## PROBLEM REQUIREMENTS
Of all the lines in the records below, copy only those that contain the string "agent".

--

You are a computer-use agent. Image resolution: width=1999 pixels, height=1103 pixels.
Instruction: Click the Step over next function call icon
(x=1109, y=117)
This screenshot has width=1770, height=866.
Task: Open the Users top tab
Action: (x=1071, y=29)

--

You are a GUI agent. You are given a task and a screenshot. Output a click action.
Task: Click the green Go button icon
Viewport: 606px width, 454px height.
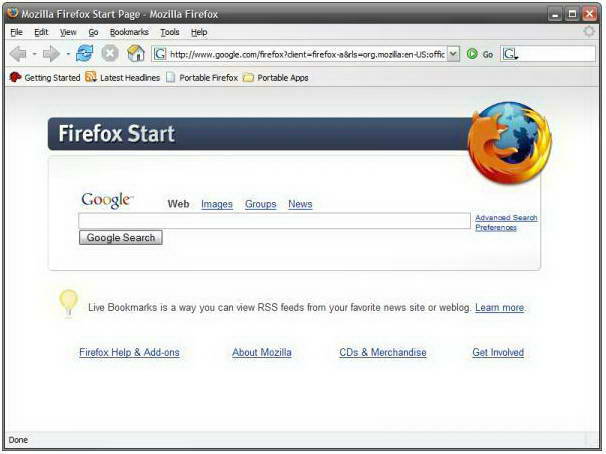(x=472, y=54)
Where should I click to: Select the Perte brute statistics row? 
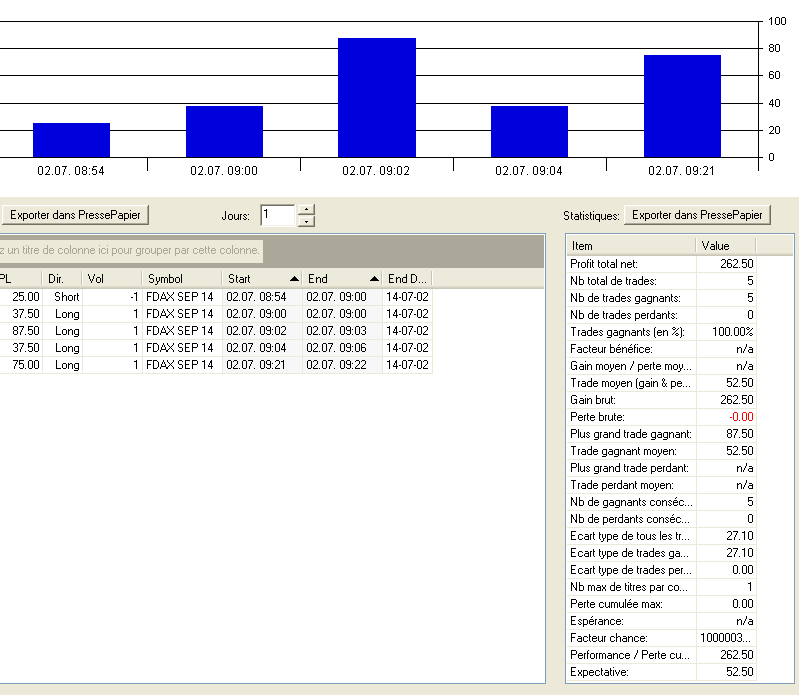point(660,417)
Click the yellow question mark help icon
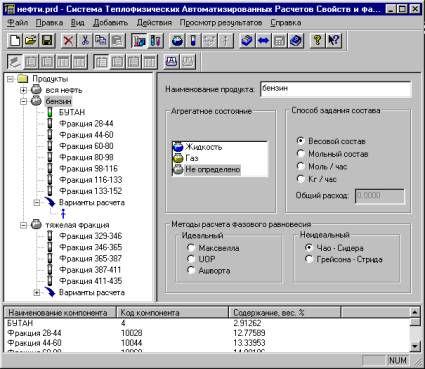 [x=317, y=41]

--

## PROBLEM SOLUTION
You are a computer-use agent. Image resolution: width=1999 pixels, height=1103 pixels.
You are a GUI agent. You are given a task and a screenshot. Output a click action.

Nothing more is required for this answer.